**DIRECTIONS**
Repeat the lines from the one holding "This screenshot has width=854, height=480." through the last line, both included, with their requests, and shift every coordinate in the answers by adding 135 to it.

* Begin *

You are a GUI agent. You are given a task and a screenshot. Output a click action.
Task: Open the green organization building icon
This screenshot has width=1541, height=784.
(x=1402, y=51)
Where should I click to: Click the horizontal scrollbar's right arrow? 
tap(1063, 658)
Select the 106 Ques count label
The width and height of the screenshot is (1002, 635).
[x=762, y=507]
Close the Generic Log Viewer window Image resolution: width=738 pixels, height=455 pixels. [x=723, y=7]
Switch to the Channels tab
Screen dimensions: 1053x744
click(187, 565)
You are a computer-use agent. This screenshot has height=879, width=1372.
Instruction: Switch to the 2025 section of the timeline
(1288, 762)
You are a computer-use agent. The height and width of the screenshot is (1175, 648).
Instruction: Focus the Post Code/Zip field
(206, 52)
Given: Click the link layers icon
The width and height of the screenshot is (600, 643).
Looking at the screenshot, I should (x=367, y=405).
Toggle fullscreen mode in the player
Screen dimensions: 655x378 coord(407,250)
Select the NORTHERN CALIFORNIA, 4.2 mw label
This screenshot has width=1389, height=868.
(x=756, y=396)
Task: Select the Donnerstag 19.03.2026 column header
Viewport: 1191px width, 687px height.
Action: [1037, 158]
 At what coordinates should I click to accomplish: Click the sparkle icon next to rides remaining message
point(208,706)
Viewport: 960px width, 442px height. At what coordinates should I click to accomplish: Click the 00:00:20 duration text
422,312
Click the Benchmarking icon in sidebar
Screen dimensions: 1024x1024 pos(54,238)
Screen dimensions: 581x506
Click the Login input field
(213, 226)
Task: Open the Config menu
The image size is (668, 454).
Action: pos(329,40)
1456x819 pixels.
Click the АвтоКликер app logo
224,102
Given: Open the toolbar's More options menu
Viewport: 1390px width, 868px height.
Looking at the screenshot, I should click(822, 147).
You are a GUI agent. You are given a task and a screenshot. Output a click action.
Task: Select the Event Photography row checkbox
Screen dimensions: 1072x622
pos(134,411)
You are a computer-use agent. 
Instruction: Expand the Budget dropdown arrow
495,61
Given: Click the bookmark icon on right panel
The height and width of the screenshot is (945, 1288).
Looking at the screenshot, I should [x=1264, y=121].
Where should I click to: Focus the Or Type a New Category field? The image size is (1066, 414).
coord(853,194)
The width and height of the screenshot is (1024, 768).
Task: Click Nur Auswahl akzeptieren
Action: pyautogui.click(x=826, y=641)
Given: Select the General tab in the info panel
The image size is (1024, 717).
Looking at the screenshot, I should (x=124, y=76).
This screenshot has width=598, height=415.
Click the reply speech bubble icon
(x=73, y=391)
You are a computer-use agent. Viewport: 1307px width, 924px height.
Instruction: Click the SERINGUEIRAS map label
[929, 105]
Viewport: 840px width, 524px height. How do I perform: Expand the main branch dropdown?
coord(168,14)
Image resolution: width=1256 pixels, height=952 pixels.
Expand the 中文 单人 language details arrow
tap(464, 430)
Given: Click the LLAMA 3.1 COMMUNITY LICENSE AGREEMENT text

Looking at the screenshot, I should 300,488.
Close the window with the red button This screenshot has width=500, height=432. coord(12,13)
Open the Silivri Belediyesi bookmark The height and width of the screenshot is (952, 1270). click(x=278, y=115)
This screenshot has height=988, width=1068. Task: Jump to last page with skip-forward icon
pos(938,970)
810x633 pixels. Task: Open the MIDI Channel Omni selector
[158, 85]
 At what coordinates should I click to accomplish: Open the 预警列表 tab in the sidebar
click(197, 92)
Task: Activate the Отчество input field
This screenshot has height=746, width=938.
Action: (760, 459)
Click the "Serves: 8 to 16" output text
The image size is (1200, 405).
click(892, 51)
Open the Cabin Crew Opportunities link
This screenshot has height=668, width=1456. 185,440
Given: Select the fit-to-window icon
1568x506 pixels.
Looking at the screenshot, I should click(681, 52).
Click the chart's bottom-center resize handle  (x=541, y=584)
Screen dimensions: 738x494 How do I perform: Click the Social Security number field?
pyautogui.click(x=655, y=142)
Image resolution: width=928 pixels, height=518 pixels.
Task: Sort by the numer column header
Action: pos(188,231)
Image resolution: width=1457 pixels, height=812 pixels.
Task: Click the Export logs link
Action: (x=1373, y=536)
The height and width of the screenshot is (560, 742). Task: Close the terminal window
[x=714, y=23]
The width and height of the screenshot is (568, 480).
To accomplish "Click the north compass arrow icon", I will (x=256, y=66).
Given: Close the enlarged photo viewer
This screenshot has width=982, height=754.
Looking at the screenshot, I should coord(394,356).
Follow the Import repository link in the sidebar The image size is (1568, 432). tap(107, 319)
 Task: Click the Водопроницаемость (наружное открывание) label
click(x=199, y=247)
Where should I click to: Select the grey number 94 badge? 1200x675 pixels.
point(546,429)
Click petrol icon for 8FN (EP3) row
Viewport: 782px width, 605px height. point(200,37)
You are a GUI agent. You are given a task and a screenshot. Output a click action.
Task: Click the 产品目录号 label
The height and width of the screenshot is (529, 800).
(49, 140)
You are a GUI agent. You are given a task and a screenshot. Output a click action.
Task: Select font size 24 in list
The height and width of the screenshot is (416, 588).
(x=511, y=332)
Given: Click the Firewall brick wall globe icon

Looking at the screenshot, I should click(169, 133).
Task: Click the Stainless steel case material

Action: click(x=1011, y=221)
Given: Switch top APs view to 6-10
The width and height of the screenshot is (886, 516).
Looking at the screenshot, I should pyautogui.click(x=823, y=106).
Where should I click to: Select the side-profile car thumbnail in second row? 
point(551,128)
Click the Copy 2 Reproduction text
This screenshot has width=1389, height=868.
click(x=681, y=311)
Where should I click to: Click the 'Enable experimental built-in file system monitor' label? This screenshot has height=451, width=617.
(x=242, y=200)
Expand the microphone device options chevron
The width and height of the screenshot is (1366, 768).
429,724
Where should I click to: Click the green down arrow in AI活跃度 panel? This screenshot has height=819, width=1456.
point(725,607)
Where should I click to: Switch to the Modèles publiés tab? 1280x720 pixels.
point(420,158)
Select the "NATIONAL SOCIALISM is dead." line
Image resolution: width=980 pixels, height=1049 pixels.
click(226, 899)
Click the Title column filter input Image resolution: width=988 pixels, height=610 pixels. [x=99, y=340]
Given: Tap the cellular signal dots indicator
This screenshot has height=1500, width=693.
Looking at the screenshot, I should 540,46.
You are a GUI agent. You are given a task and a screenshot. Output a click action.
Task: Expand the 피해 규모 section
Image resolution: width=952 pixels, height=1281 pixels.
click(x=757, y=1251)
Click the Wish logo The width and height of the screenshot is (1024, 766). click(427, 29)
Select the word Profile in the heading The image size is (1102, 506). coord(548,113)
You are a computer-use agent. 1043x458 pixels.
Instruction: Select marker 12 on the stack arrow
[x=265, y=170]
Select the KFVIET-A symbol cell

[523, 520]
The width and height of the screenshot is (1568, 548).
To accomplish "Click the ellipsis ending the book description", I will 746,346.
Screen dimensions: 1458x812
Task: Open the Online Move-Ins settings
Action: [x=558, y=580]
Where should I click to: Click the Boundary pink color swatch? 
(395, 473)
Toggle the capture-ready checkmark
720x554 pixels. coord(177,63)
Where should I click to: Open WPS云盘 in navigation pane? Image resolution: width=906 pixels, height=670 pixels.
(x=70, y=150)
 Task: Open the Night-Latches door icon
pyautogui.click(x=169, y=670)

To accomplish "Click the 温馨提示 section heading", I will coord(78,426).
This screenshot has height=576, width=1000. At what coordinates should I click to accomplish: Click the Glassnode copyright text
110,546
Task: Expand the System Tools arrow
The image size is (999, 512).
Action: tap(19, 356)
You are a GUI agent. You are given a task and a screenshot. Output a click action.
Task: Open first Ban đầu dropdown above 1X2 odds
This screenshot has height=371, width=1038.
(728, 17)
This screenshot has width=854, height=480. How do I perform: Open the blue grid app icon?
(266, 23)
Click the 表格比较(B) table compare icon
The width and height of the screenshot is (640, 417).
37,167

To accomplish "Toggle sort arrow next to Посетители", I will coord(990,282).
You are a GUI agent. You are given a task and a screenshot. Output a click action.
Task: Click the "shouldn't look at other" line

* End *

**REPLY**
This screenshot has width=854, height=480. How do I perform: Open the blue grid app icon?
(401, 158)
Click the 表格比较(B) table compare icon
The width and height of the screenshot is (640, 417).
172,302

To accomplish "Toggle sort arrow next to Посетители", I will coord(1125,417).
You are a GUI agent. You are given a task and a screenshot. Output a click action.
Task: Click the "shouldn't look at other" line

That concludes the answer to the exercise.